Quick % workout shows... image

If I execute the same query with Compass (not lean queries), I get varying results everytime!

sgatade commented 5 years ago

Anyone knows how to capture console.timeEnd output to a variable?

khaledosman commented 5 years ago

@sgatade you can use the performance API instead

const { performance } = require('perf_hooks');
const t1 = performance.now()
// do some work
const t2 = performance.now()
const timeConsumed = t2-t1
sgatade commented 5 years ago

@khaledosman This works perfect! Thanks!!!

vkarpov15 commented 5 years ago

I looked a little more closely and I think this behavior is expected - your index on favoriteFruit is not very selective. If you use an index that doesn't meaningfully reduce the number of documents to scan, indexes won't help much, and may even hurt a little.
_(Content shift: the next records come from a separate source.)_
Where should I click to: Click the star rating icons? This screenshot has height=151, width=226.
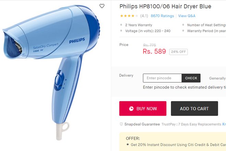click(x=129, y=16)
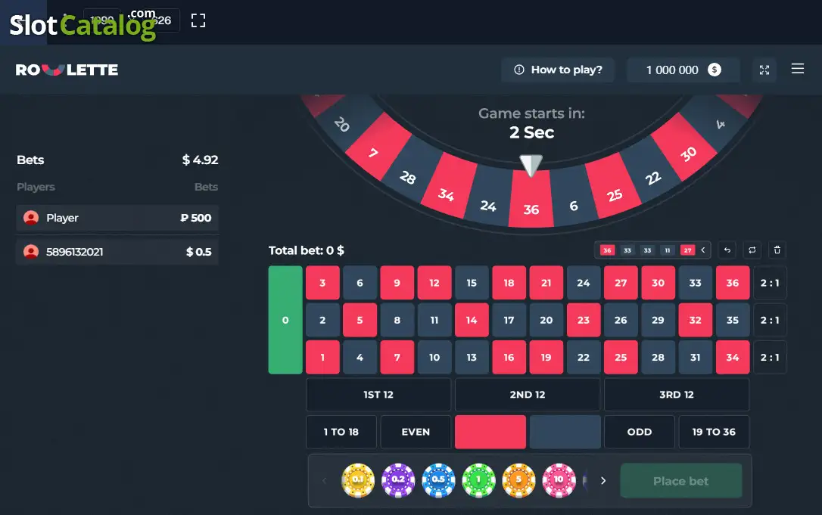Show more chips with right arrow
The image size is (822, 515).
(x=603, y=480)
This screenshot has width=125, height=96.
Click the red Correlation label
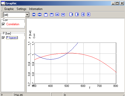13,24
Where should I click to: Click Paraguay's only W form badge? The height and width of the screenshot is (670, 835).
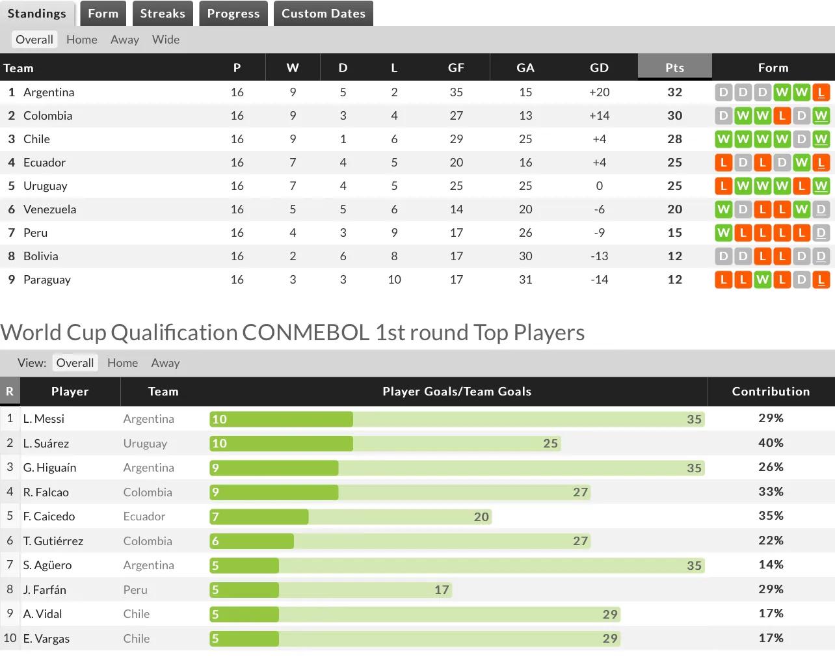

FWIW, here's the results I get:

$ npm start

> mongo-performance-expirements@1.0.0 start /home/val/Workspace/MongoDB/troubleshoot-mongoose/mongo-performance-expirements
> nodemon index.js

[nodemon] 1.19.1
[nodemon] to restart at any time, enter `rs`
[nodemon] watching: *.*
[nodemon] starting `node index.js`
cleaning db
db cleaned
adding 100000 users to the database
finished populating the database with 100000 users
default_query: 2846.891ms
query_with_index: 2084.971ms
query_with_select: 1369.877ms
query_with_select_index: 1266.956ms
lean_query: 673.973ms
lean_with_index: 726.519ms
lean_with_select: 283.254ms
lean_select_index: 268.205ms

2nd run:

$ npm start

> mongo-performance-expirements@1.0.0 start /home/val/Workspace/MongoDB/troubleshoot-mongoose/mongo-performance-expirements
> nodemon index.js

[nodemon] 1.19.1
[nodemon] to restart at any time, enter `rs`
[nodemon] watching: *.*
[nodemon] starting `node index.js`
cleaning db
db cleaned
adding 100000 users to the database
finished populating the database with 100000 users
default_query: 2146.956ms
query_with_index: 1968.163ms
query_with_select: 1276.897ms
query_with_select_index: 1174.065ms
lean_query: 696.918ms
lean_with_index: 670.894ms
lean_with_select: 287.297ms
lean_select_index: 267.219ms
khaledosman commented 5 years ago

hmm thanks for looking into this, but in that case isn't a 50% decrease in the number of documents to scan selective enough?

vkarpov15 commented 5 years ago

I'm guessing not. Im not an expert on mongidb's query executor but in my experience indexes need to be much more selective to get a big performance win.